Task brief:
From the material beneath, pull every line with the word "checkbox".

Provided material:
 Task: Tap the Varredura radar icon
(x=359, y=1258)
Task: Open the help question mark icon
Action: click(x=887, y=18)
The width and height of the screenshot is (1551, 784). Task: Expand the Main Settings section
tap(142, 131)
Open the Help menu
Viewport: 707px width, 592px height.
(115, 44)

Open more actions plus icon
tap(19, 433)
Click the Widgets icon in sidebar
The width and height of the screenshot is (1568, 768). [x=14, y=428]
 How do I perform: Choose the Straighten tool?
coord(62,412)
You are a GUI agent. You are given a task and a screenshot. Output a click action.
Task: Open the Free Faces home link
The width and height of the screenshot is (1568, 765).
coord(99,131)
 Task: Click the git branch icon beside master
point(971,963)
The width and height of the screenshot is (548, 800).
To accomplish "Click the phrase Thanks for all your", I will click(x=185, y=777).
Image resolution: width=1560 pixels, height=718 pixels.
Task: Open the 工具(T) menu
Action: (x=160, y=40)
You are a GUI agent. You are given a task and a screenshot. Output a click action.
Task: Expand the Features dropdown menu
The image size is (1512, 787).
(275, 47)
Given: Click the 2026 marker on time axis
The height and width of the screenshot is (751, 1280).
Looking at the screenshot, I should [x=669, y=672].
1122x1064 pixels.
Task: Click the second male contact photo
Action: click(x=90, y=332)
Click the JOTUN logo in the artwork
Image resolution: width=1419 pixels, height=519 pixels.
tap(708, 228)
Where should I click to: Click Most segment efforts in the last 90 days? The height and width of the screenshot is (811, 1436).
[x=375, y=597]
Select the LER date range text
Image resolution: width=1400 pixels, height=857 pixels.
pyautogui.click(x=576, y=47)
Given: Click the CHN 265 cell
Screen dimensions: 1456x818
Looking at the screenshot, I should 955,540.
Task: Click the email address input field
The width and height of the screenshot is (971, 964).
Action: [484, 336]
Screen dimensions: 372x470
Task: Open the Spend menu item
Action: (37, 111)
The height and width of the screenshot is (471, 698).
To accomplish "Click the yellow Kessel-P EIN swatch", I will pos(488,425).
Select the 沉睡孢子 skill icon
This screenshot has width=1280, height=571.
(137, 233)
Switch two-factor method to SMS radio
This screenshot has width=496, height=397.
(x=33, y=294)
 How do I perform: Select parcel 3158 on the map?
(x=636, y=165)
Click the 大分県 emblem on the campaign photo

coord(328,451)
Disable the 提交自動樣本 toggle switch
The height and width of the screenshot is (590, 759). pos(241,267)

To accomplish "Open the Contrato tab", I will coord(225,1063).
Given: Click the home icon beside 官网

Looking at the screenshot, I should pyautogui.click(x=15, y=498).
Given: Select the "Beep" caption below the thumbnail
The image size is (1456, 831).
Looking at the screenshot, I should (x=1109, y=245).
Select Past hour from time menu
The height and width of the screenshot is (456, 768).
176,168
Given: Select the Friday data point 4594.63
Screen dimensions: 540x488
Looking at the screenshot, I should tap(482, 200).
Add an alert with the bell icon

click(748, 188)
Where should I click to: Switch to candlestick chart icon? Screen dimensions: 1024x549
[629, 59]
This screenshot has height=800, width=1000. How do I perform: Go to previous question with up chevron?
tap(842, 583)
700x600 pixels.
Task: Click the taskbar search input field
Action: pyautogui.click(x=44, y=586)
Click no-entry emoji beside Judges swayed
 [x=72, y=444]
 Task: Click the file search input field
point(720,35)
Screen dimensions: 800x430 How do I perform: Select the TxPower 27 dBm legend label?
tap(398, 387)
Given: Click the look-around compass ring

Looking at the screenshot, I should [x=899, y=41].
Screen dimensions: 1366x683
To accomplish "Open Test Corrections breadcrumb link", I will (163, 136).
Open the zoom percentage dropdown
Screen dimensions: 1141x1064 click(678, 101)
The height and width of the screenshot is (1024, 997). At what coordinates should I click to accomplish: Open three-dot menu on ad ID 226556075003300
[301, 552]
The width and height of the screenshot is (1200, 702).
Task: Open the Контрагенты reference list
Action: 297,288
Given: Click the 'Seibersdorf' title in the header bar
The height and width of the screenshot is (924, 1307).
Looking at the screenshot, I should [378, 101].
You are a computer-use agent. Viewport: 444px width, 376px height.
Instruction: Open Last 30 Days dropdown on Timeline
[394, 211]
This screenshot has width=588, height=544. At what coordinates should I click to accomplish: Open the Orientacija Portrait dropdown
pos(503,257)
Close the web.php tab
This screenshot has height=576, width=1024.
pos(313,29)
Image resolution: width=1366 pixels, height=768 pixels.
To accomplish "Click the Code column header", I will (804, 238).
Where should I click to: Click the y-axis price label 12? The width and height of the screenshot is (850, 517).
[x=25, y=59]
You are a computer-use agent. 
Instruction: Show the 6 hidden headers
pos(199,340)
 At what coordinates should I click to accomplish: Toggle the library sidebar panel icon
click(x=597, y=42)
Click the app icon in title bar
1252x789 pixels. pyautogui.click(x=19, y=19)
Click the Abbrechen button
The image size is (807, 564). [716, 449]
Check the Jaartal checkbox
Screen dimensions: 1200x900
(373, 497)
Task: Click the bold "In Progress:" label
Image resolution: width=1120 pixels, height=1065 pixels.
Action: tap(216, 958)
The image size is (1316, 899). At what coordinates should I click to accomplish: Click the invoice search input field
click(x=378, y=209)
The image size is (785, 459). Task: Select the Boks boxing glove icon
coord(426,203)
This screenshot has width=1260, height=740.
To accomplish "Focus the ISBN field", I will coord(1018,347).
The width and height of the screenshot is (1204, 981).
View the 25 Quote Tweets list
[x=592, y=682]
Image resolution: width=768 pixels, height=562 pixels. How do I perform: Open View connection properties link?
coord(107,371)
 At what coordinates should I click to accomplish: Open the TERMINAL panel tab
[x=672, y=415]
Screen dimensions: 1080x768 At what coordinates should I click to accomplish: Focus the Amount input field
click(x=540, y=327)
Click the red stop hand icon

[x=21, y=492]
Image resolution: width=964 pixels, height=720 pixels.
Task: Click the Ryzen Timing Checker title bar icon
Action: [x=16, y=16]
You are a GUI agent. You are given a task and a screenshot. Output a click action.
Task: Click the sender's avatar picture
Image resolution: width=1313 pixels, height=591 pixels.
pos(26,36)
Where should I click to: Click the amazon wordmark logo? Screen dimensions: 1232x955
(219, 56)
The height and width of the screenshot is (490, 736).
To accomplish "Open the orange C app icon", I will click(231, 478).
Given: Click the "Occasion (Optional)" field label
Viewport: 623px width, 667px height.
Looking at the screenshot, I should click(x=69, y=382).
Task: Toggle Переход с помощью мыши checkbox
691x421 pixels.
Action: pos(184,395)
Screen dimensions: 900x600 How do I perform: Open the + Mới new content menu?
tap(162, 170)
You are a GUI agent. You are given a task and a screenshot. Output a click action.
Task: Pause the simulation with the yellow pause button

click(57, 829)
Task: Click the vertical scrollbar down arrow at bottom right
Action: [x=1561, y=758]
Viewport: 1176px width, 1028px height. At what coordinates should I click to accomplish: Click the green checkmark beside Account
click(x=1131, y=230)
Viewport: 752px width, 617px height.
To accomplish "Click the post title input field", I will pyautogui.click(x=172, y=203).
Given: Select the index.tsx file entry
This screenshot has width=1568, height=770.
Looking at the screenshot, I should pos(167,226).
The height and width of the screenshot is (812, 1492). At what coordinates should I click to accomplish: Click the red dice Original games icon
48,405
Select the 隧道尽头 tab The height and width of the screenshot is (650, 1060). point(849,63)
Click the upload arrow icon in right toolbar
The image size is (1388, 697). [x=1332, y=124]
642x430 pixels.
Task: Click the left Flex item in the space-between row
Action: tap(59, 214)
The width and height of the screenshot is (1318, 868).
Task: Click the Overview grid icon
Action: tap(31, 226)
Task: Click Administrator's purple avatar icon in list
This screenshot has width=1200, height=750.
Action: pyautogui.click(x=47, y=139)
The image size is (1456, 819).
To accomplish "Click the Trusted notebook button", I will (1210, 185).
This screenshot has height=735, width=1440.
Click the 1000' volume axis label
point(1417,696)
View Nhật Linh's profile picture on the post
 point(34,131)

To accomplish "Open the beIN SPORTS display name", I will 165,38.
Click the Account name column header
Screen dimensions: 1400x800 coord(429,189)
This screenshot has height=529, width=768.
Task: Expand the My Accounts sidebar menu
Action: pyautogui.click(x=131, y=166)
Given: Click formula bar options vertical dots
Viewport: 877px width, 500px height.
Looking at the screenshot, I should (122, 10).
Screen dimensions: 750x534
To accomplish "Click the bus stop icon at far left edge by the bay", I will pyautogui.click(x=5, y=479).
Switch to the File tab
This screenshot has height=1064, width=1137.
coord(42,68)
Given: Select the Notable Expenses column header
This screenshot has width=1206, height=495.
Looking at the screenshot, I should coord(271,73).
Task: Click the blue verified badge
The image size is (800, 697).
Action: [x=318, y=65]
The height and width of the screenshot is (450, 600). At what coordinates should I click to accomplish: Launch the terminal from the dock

Task solution:
Check the Jaartal checkbox
Task: Toggle Переход с помощью мыши checkbox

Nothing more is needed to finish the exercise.